Before we venture into the stellar realm of one such group, it must be noted that before the European occupation of Australia began in 1788, there were several hundred distinct Aboriginal languages in Australia.  Accordingly, along with language diversity between groups, other aspects of cultural diversity such as astronomy can vary widely.

The Adnyamathanha Peoples (sometimes spelt Anyamatana) come from the Flinders Ranges region of South Australia (image below). The Flinders Ranges is located approximately 480 kilometres north of Adelaide.
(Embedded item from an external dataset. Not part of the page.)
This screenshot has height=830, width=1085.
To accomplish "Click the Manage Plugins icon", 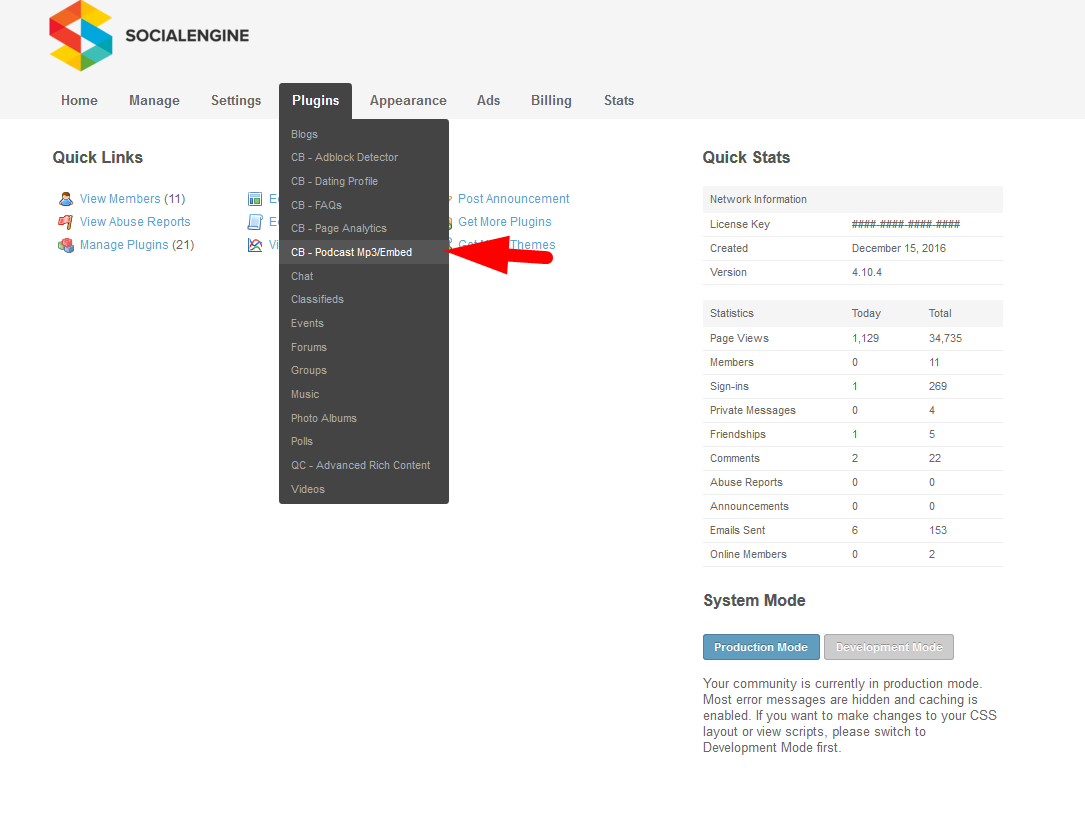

These ranges extend for some 420 km and are named after the British explorer Matthew Flinders, who sighted them during his mapping of the Australian coastline in 1802.

The Flinders Ranges is a timeless place of solitude as well as being the site of the incredible Ediacaran Fossil finds and, thus, a geological wonderland.  When the great civilizations of Babylon, Ancient Egypt and classical Rome were flourishing, the Aboriginal Peoples of the Flinders had already lived in, hunted, and roamed the area for thousands of years.  Over time, the various groups who now make up the Adnyamathanha Peoples developed a close relationship with the natural world through their ‘Dreaming’.

The name Adnyamathanha means ‘rock people’ or ‘hill people’, and contemporary Adnyamathanha are made up of a confederacy of the Kuyani, Ngudlawara, Walypi, Yadlhiauda and Barngarla Peoples (sometimes spelt Pangkala).  Much of what we know about their view of the celestial ballet of stars has been passed down through Adnyamathanha Elders the extensive work of Charles Percy Mountford (1890-1976).

Mountford (below) was born in Hallett, South Australia and was an anthropologist who first joined the Anthropological Society of South Australia in 1926, shortly after the passing of his beloved wife in 1925.  He worked with many Aboriginal Cultures in remote areas of Australia during his extensive career.  Furthermore, many agree that Charles Mountford collated an unmatched ethnographic record of the Adnyamathanha Peoples, which included many of their beliefs relating to the nightly movement of stars above.

In the magnificent sky world of the Adnyamathanha there are many ancestral beings.  For example, the Adnyamathanha believe that there are two women in the sky called the Maudlangami (ngami means ‘mother’), whose breasts the spirit children originate from to later become the future children of the group.

Interestingly, this is not the only celestial mammary narrative.  The Ancient Greeks have an account of how the Milky Way came into existence that involves the same pieces of female anatomy.  They believed that the goddess Hera had squirted breast milk across the heavens to create the Milky Way - the name we give our galaxy to this day.

The Adnyamathanha also believe that there are two men in the sky known as the Wundukara, who have long beards that they can release down to the ground. Only a small group of ‘wise men’ in the Adnyamathanha are believed to be able to communicate with and see the Wundukara.  Unfortunately, it was never recorded whether the Wundukara correspond with a visible celestial object or objects.